Nel mirino c’è la norma prevista all’articolo 3 dell’ordinanza, con cui si dà mandato alle Aziende sanitarie provinciali di raccogliere informazioni sul personale che ancora non si è sottoposto alla vaccinazione, sia «mediante apposito interpello a tutti gli enti pubblici operanti nel territorio della Regione» che «con riferimento al personale preposto ai servizi di pubblica utilità, ai servizi essenziali nonché agli autotrasportatori e al personale delle imprese che assicurano la continuità della filiera agroalimentare e agli equipaggi dei mezzi di trasporto». Il monitoraggio è funzionale – recita la norma – per far sì che possano prima partire degli inviti formali a sottoporsi al siero e poi, in caso di rifiuto, adottare il trasferimento del lavoratore a una mansione che non preveda il contatto diretto con l’utenza. «Il presidente della Regione Siciliana non ha alcun potere di disporre questa ricognizione né tantomeno imporre trasferimenti – afferma la giurista – Il motivo è semplice: non è previsto dalla legge e la Costituzione dice che solo una legge dello Stato può in casi particolari imporre trattamenti sanitari. Ciò è avvenuto, per esempio, con il decreto legge 44 approvato ad aprile, ma quella legge è rivolta soltanto al personale sanitario».

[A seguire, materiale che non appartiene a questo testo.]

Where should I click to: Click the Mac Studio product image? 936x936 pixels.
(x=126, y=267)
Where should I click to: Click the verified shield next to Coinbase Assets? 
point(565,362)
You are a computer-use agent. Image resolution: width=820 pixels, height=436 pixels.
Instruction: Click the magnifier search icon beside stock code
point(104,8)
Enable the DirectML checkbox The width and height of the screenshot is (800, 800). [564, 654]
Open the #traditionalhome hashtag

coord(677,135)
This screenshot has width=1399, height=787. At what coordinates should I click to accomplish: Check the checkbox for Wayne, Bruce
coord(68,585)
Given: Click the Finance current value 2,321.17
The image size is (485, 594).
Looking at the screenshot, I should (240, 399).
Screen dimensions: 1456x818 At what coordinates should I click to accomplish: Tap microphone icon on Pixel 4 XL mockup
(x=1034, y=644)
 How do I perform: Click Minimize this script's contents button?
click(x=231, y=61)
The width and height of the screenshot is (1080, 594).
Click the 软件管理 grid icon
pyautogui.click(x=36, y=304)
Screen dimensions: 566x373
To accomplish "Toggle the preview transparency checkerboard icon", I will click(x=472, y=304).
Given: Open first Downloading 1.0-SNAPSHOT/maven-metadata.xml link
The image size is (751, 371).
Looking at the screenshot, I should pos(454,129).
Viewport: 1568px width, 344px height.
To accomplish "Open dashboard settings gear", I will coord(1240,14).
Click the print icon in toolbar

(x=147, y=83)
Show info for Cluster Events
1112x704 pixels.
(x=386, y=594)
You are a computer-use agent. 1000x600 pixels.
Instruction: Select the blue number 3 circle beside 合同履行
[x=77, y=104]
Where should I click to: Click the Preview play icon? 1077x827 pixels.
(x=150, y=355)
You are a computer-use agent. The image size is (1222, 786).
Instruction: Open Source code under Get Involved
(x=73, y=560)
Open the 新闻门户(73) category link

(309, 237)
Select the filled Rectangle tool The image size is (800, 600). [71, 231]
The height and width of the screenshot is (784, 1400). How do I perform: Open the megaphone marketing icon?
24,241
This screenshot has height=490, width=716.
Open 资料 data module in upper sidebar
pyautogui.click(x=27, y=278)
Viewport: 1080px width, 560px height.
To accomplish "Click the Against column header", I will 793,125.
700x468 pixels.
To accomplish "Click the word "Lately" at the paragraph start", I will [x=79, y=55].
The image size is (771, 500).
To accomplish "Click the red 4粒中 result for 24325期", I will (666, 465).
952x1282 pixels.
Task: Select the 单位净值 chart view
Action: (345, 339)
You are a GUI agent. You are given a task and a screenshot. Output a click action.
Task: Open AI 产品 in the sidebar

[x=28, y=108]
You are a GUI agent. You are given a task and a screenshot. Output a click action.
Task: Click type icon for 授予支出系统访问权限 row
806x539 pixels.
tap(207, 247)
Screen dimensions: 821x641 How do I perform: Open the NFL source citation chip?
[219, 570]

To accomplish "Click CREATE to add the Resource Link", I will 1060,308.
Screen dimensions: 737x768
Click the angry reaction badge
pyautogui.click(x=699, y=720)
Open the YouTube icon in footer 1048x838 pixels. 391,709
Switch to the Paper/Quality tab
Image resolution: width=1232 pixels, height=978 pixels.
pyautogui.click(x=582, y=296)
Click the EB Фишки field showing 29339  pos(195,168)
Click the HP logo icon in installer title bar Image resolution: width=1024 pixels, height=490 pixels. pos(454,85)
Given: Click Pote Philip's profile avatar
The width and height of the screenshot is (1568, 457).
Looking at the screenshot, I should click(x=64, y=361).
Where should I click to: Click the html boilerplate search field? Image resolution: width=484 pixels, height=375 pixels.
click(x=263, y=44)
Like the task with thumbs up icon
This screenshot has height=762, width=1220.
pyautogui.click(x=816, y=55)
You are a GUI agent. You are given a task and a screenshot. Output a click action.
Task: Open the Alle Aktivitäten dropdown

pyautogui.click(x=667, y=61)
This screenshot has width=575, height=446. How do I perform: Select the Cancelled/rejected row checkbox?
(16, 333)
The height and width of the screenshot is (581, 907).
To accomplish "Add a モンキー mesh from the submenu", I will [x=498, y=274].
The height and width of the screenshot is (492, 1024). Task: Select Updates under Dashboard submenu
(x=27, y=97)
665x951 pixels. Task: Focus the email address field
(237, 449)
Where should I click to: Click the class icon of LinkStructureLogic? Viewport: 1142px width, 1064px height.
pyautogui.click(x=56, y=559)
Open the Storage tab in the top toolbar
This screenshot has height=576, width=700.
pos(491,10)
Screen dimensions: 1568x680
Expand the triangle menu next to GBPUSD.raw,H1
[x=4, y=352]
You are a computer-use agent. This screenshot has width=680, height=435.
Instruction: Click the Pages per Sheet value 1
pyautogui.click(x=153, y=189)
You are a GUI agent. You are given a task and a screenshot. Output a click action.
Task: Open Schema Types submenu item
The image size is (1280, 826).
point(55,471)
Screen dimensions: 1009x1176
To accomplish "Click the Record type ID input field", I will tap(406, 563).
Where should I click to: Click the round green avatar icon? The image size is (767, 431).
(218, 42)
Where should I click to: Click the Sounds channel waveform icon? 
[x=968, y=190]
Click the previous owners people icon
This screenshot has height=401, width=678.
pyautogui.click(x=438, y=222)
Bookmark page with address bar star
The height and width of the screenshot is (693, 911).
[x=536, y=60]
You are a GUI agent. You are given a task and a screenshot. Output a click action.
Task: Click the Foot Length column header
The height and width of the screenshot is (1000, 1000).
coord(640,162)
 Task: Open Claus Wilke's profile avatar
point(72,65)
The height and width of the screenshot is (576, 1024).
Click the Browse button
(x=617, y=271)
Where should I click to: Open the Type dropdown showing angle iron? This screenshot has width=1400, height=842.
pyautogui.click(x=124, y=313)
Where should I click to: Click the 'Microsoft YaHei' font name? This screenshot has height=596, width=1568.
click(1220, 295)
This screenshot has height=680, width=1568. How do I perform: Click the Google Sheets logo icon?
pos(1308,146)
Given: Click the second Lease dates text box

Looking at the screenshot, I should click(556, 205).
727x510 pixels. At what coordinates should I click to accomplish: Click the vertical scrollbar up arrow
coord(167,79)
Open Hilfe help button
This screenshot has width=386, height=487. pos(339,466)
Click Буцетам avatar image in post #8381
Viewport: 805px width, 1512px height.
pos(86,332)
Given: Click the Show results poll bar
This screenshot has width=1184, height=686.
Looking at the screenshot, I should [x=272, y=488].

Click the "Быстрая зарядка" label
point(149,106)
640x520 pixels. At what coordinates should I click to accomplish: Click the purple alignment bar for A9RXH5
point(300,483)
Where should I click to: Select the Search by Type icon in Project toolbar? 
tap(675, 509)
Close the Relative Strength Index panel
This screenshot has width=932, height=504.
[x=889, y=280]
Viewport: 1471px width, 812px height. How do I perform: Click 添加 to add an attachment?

Oltre a non avere, secondo Azzollini, base giuridica, l’ordinanza di Musumeci di fatto prevede un iter che si scontra anche con quanto di recentemente chiarito in materia di privacy. «L’ordinanza prevede che le aziende sanitarie chiedano ai datori di lavoro l’elenco dei vaccinati – sottolinea la giurista – ma poco più di un mese fa il Garante ha chiarito che, se c’è una figura che non deve entrare a conoscenza di informazioni riguardo lo stato vaccinale dei dipendenti, è proprio il datore di lavoro. E trattandosi di rapporti impari neanche un consenso espresso del lavoratore farebbe testo. Qui, invece, si stabilisce che siano i datori a inviare gli elenchi delle persone che non hanno ricevuto i sieri, non ha letteralmente senso». Azzollini mette in discussione anche il riferimento ai rischi della variante Delta. «Siamo in una fase in cui non ci sono ancora evidenze specifiche in merito agli effetti di questa variante, e ciò fa sì che la stessa non possa essere utilizzata come premessa per introdurre un’ordinanza che in ogni caso, se impugnata, non passerebbe il vaglio di qualsiasi giudice amministrativo», assicura la giurista. 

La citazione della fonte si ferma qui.